The story reminded us of a problem faced by one of our member practices recently. A vet who had worked for the practice for five years had lost her initial enthusiasm, and had started making negative comments to her colleagues. When a new protocol was introduced for dealing with in-patients, she declared it a ‘waste of time’ and ‘stupid’. She didn’t outright refuse to implement it, but did the bare minimum, and cut corners wherever possible. When the nursing team (who were solidly behind the new protocol) tried to make her follow the procedure, she was rude and dismissive. Things escalated a few months later when she was overheard criticising the Directors, accusing them of having ‘favourites’ and complaining that she was being treated unfairly. The atmosphere in the practice was becoming tense, and factions were developing.
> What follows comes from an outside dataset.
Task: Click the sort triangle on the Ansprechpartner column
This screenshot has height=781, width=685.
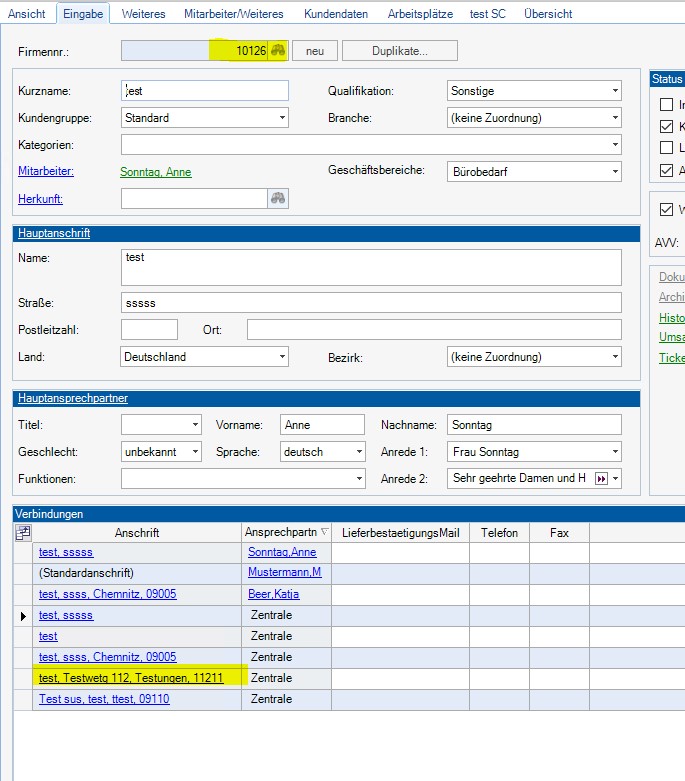Action: pos(324,533)
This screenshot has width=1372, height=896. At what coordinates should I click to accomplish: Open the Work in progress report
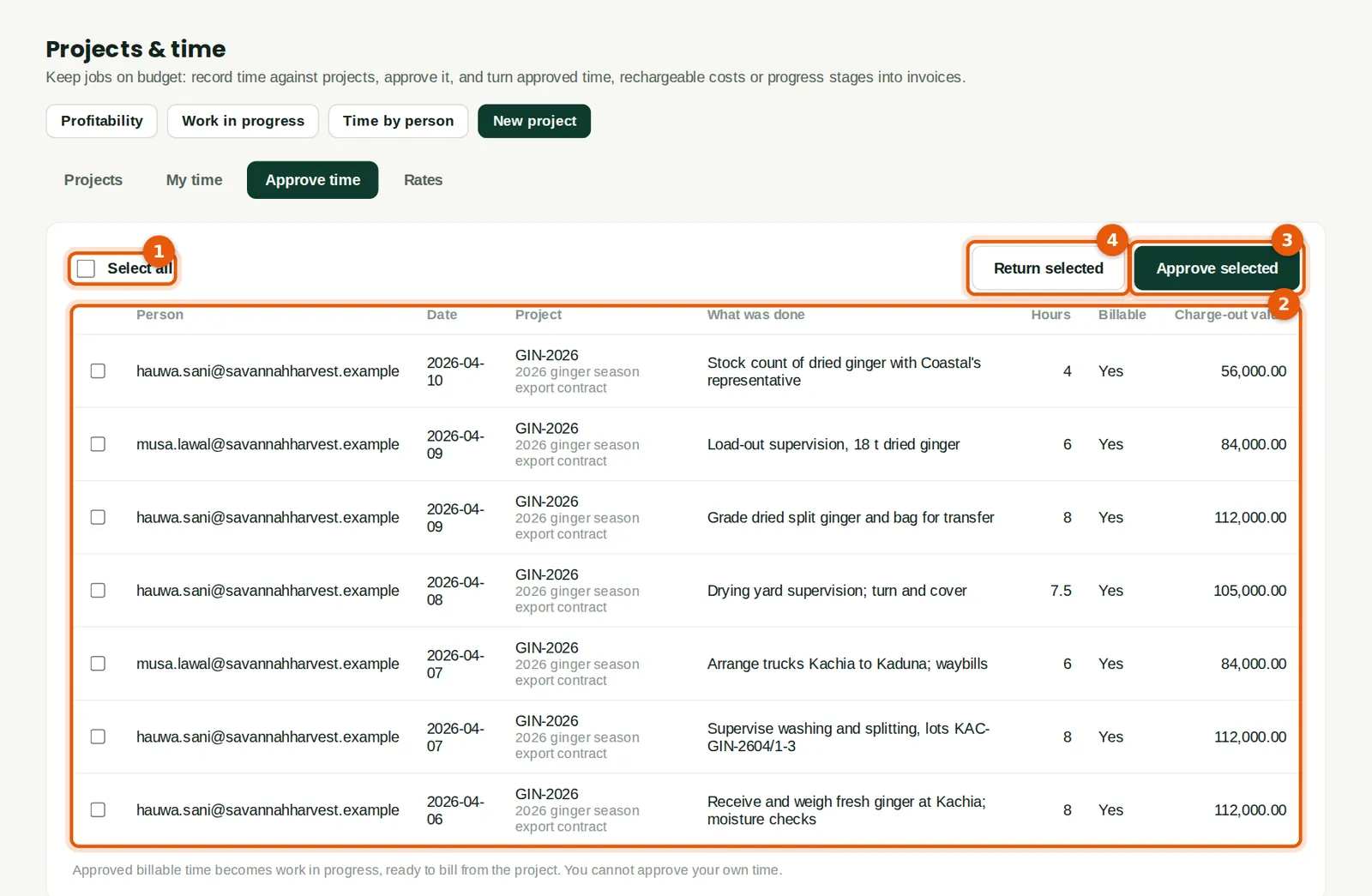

The practice contacted us for advice, and we explained their options. A disciplinary process would be time-consuming, and likely to lead to more acrimony. Dismissing her was an option, but a very risky one. Although initially reluctant to spend money, the practice decided that a Settlement Agreement would be the best way forward, and invited the vet to a protected conversation. James conducted all the negotiations with her solicitor, and the whole situation was resolved within three weeks, at a cost of just £5,000 (compared to the £15,000 she’d originally requested!).
Many practice owners are, understandably, resistant to the idea of paying off poor performers. It’s vital, though, to consider the cost of not acting – in management time, lost turnover and, ultimately, the loss of your best team members, who become frustrated and disillusioned. A tribunal payout could cost considerably more, even without factoring in the cost of your time in defending a claim. And don’t assume that you’re doing the employee a disservice – it’s not unusual to hear of ex-employees who have remained on good terms with the practice, and gone on to find a new job in which they’re much happier. Likewise, practice owners find they are enjoying going to work again, and often find the more harmonious atmosphere is matched with an increase in profits too.
Settlement agreements aren’t right for every situation, but they can provide a rapid, cost-effective and low risk (nothing is ever 100% risk-free in employment law) way of removing an employee who is no longer aligned with the practice (or has become downright toxic). As always, take independent, specialist advice before you begin.
(You can read the details of the tribunal case at Mbubaegbu v Homerton University Hospital if that’s your sort of thing!).